La continuità è tuttavia il contrassegno caratteristico della produzione capitalistica ed è condizionata dal suo fondamento tecnico, anche se non sempre è in ogni caso raggiungibile. Vediamo dunque come avvenga la cosa nella realtà. Mentre, ad esempio, i 10.000 q.li di filo entrano nel mercato come capitale-merce e compiono la loro trasformazione in denaro (sia questo mezzo di pagamento, mezzo d’acquisto o anche solo moneta di conto), nuovo cotone, carbone, ecc. entra al loro posto nel processo di produzione, quindi si è già trasformato dalla forma di denaro e dalla forma di merce nella forma del capitale produttivo e come tale inizia la sua funzione; mentre nello stesso tempo in cui i primi 10.000 q.li di filo vengono convertiti in denaro, 10.000 q.li di filo precedenti percorrono già il secondo stadio della lo!o circolazione e da denaro si ritrasformano negli elementi del capitale produttivo. Tutte le parti del capitale percorrono nell’ordine il processo ciclico, si trovano contemporaneamente in stadi differenti di esso. Così il capitale industriale nella continuità del suo ciclo si trova contemporaneamente in tutti i suoi stadi e nelle differenti forme di funzione ad essi corrispondenti. Per quanto riguarda la parte che si trasforma per la prima volta da capitale-merce in denaro, si inizia il ciclo M’ ... M’, mentre per il capitale industriale, in quanto totalità in movimento, il ciclo M’ ... M’ è già percorso. Con una mano viene anticipato denaro, con l’altra riscosso; l’inizio del ciclo D ... D’ in un punto è contemporaneamente il suo ritorno in un altro. Lo stesso vale per il capitale produttivo.

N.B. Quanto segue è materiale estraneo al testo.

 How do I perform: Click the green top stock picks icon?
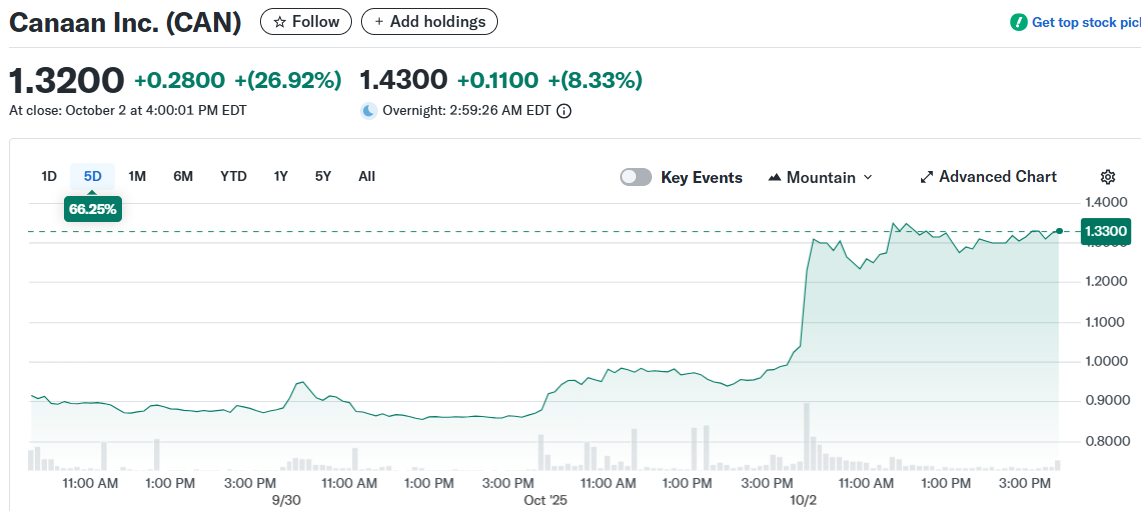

Il ciclo reale del capitale industriale nella sua continuità, perciò, non è solo unità di processo di produzione e di processo di circolazione, ma unità di tutti e tre i suoi cicli. Ma esso può essere tale unità solo in quanto ogni differente parte del capitale può successivamente percorrere le fasi del ciclo che si susseguono, passare da una fase, da una forma di funzione, all’altra, quindi il capitale industriale, in quanto totalità di queste parti, si trova contemporaneamente nelle differenti fasi e funzioni e descrive così contemporaneamente tutti e tre i cicli. La successione di ogni parte è qui condizionata dalla contemporaneità delle parti, cioè dalla partizione del capitale. Così nel sistema articolato della fabbrica il prodotto esiste sempre tanto nei differenti gradi del suo processo di formazione, quanto nel trapasso da una fase di produzione nell’altra. Poichè il capitale industriale individuale rappresenta una determinata grandezza, che dipende dai mezzi del capitalista e che per ciascun ramo di industria ha una determinata grandezza minima, anche alla sua partizione devono mantenersi determinati termini proporzionali. La grandezza del capitale esistente condiziona il volume del processo di produzione, e questo condiziona il volume di capitale-merce e capitale monetario, in quanto essi operano accanto al processo di produzione. La contemporaneità, dalla quale viene condizionata la continuità della produzione, esiste tuttavia soltanto in virtù dei movimenti con cui le parti del capitale percorrono successivamente i differenti stadi. La contemporaneità è essa stessa unicamente un risultato della successione. Se, ad esempio, M’ — D’ si arresta per una parte, se la merce è invendibile, allora il ciclo di questa parte è interrotto e non si compie la sostituzione mediante i suoi mezzi di produzione; le parti susseguenti; che in veste di M’ provengono dal processo di produzione, trovano il loro mutamento di funzione impedito dai loro predecessori. Se questo dura per qualche tempo, la produzione si riduce e l’intero processo viene costretto a fermarsi. Ogni arresto della successione reca disordine alla contemporaneità, ogni arresto in uno stadio opera un arresto più o meno grande nel ciclo complessivo non soltanto della parte di capitale arrestatasi, ma anche nel capitale individuale complessivo.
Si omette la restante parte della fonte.